Anglo-Norman is a term traditionally used to refer to what was in fact a variety of different Old French dialects used in England and to some extent elsewhere in the British Isles during the Anglo-Norman period.[1]
When William the Conqueror led the Norman invasion of England, he, his nobles, and many of his followers from Normandy, but also northern and western France spoke a range of Oïl dialects. One of these was Norman. Others who came with him would have spoken varieties of the Picard language or western French. This amalgam developed into the unique insular dialect now known as Anglo-Norman, which was commonly used for administrative purposes from the 13th until the 15th century. It is difficult to know very much, of course, about what was actually spoken, and our knowledge is really only of the written language.
Nevertheless it is clear that Anglo-Norman was to a large extent the spoken language of the Norman nobility and was also spoken in the law courts, schools, and universities, and in due course amongst at least some sections of the minor nobility and the growing bourgeoisie. Private and commercial correspondence was written in Anglo-Norman from the thirteenth to the fifteenth century. Other social classes than just the nobility became keen to learn Anglo-Norman; manuscripts containing materials for instructing non-native speakers still exist, dating from the mid-thirteenth century onwards.

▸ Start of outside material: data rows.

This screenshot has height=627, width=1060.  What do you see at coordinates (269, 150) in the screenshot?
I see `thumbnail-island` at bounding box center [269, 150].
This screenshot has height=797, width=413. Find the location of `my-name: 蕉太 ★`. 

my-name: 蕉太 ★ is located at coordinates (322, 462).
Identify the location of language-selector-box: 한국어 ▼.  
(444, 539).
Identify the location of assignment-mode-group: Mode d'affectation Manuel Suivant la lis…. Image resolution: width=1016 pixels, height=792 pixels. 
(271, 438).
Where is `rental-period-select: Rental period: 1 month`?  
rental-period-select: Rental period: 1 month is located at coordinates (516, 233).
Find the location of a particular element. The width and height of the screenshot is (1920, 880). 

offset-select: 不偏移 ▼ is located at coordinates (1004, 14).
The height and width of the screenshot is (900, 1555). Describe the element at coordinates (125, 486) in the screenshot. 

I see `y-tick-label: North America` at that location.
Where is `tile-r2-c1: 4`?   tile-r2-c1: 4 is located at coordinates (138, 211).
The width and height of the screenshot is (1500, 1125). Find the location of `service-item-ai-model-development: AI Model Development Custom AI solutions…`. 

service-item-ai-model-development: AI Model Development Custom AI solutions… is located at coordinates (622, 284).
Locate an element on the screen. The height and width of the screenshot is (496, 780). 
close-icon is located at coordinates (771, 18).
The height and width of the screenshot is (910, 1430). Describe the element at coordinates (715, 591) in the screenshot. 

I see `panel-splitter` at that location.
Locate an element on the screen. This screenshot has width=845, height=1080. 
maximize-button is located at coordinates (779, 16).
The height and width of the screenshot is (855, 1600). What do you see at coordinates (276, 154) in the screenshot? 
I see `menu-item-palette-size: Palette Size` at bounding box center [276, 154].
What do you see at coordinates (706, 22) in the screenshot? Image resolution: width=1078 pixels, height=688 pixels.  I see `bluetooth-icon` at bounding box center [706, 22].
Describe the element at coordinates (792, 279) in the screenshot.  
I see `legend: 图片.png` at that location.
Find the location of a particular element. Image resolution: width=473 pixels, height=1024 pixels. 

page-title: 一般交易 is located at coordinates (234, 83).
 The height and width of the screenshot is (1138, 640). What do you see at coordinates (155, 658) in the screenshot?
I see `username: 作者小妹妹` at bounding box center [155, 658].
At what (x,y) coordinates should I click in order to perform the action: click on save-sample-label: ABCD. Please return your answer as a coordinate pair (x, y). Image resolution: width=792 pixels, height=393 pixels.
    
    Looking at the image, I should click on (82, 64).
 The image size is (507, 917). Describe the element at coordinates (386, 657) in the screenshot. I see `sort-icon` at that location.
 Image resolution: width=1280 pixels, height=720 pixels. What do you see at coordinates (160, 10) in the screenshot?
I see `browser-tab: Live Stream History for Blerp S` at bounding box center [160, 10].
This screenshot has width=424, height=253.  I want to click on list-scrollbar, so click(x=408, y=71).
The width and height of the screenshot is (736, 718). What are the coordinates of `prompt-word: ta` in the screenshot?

Although English survived and eventually eclipsed Anglo-Norman, the latter had been sufficiently widespread as to permanently affect English lexically. This is why English has lost or, more often, kept as parallel terms many of its original Germanic words which can still be found in German and Dutch. Grammatically, Anglo-Norman had little lasting impact on English, although it is still evident in official and legal terms where the noun and adjective are reversed: attorney general, heir apparent, court martial, body politic, and so on.[2]